From my perspectives, those shedding tears for Nnamdi Kanu are really not being true to themselves. The fellow is a fugitive from justice and throughout history nations have gone after their fugitives with everything they got. Readers will recall how the USA violated the sanctity of Pakistan’s sovereignty by flying into the country to kill off Osama Bin Laden, their most wanted fugitive. In any case the Central Intelligence Agency (CIA) has for long been tracking and capturing fugitives for their country, whenever and wherever. In fact, they have even notched up the act by rendering such services to other countries particularly to their Arab allies such as Egypt, Jordan and Syria (when the going was still good).
In 2003 Hassan Mustafa, known as Abu Omar was abducted by the CIA in Milan, Italy and sent to Egypt were the government was looking for him to answer charges of crimes against the state. Just recently Rwanda was in the news when a prominent critic of the government, Paul Rusesabagina, now, famous for the heroic role he was purported to have played during the infamous massacre of Tutsis in the early 1990s, was misled to Kigali for the government to capture him. Later testimonies say he was in cahoots with the Hutu revisionists who killed the Tutsi in hundreds of thousands and was as guilty as those who participated in the massacre.
The successful capture of the IPOB leader seemed to have emboldened the government to move against other separatist groups.
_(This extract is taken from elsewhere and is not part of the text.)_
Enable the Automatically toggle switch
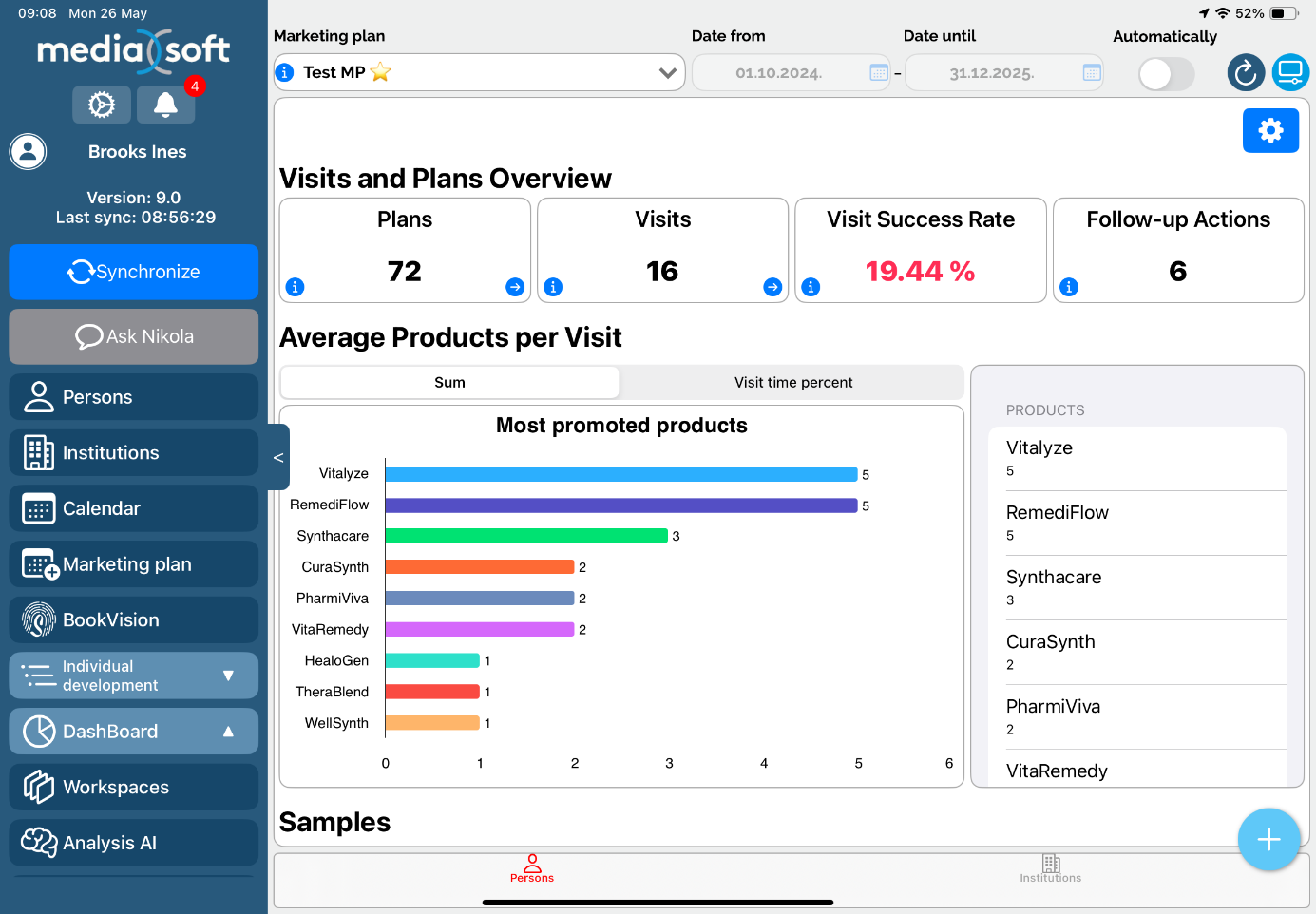The width and height of the screenshot is (1316, 914). coord(1166,73)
Sunday Igboho, the Yoruba irredentists, a proponent of Oduduwa republic, is today bearing the brunt of the government onslaught. I suppose the government might have ignored him due to the fact that his support base is miniscule compared to Kanu’s. What is disconcerting about him, however, is that he marches his chauvinist rhetoric with the craze to lead his band of supporters to attack and maim other innocent defenceless citizens in his locality.
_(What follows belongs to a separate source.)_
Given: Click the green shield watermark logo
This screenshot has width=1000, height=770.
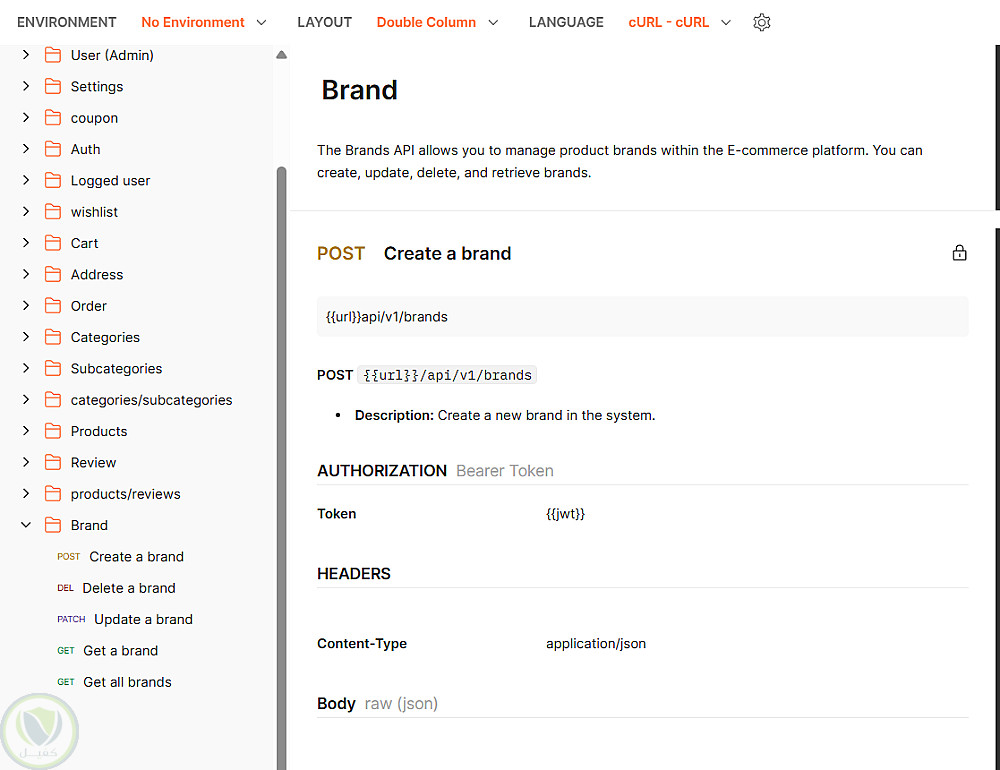Looking at the screenshot, I should 40,732.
Now that Nnamdi Kanu is at hand, the government must go ahead to give him a speedy trial for the crimes he has committed. The trial should be open and fair and must not give room to your usual naysayers to make a hero out of him. The same should apply to Sunday Igboho when he is eventually apprehended. On a final note government should have a more comprehensive look at all those separatists’ demands. Many of them are mounting on local grievances to loom large on the entire country to cause mayhem. Government should be seen to be addressing those grievances so as to steal the thunder from these demagogues.